(Collected data)
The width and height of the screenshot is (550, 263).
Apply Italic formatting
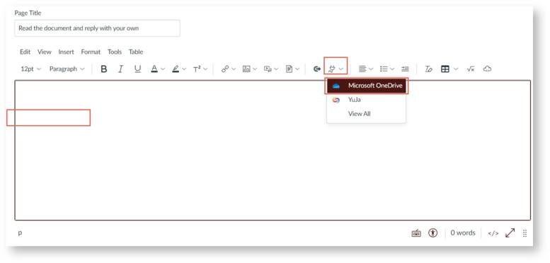pos(120,69)
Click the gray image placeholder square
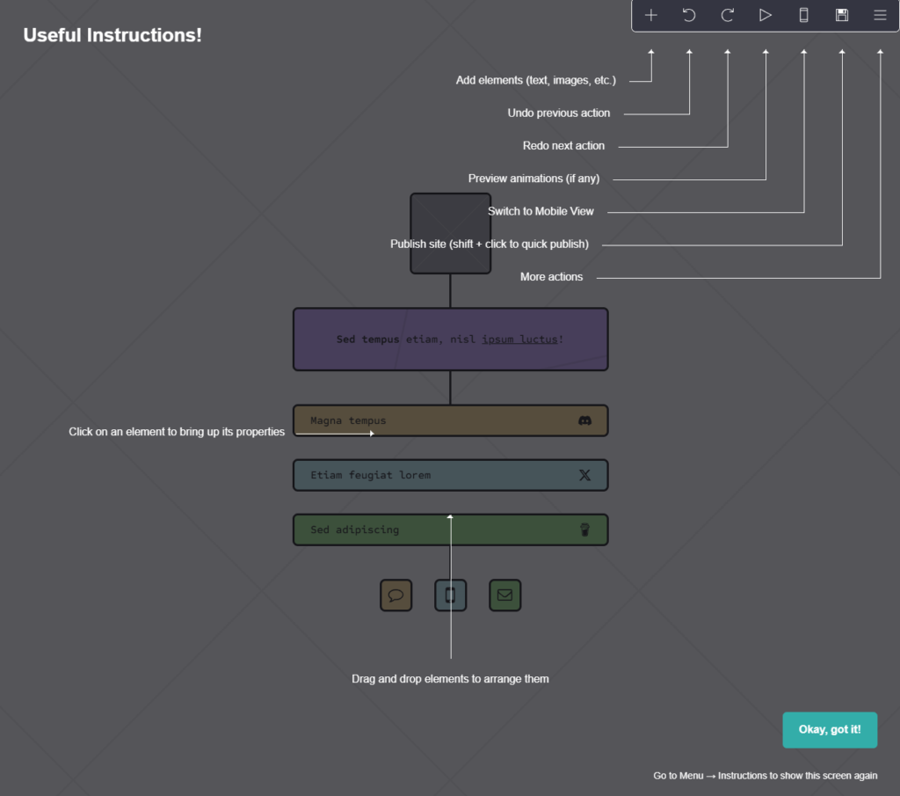900x796 pixels. tap(450, 233)
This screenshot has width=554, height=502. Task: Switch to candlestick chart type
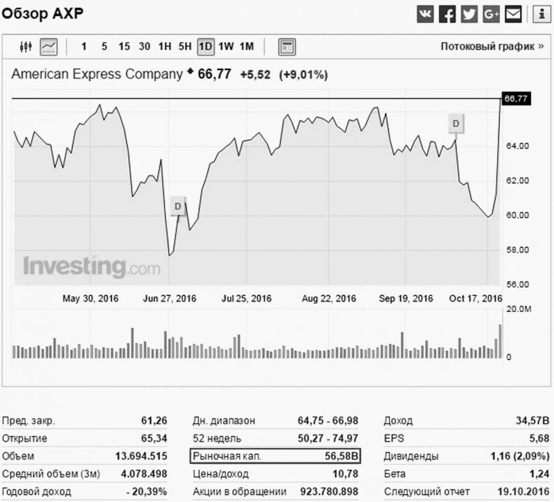(27, 47)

Work required: Copy the data above word for word. Pictures stay out.

Reply:
The width and height of the screenshot is (550, 263).
Apply Italic formatting
pos(120,69)
Click the gray image placeholder square
900x796 pixels. tap(450, 233)
This screenshot has width=554, height=502. Task: Switch to candlestick chart type
(27, 47)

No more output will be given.